IRM: Integrated File Replication and Consistency Maintenance in P2P Systems



IRM: Integrated File Replication and
Consistency Maintenance in P2P Systems

Abstract:


In peer-to-peer file sharing systems, file replication and consistency maintenance are widely used techniques for high system performance. Despite significant interdependencies between them, these two issues are typically addressed separately. Most file replication methods rigidly specify replica nodes, leading to low replica utilization, unnecessary replicas and hence extra consistency maintenance overhead. Most consistency maintenance methods propagate update messages based on message spreading or a structure without considering file replication dynamism, leading to inefficient file update and hence high possibility of outdated file response. This paper presents an Integrated file Replication and consistency Maintenance mechanism (IRM) that integrates the two techniques in a systematic and harmonized manner. It achieves high efficiency in file replication and consistency maintenance at a significantly low cost.
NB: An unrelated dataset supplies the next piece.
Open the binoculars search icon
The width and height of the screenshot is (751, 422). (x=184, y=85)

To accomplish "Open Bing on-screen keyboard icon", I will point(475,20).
Instead of passively accepting replicas and updates, each node determines file replication and update polling by dynamically adapting to time-varying file query and update rates, which avoids unnecessary file replications and updates. Simulation results demonstrate the effectiveness of IRM in comparison with other approaches. It dramatically reduces overhead and yields significant improvements on the efficiency of both file replication and consistency maintenance approaches.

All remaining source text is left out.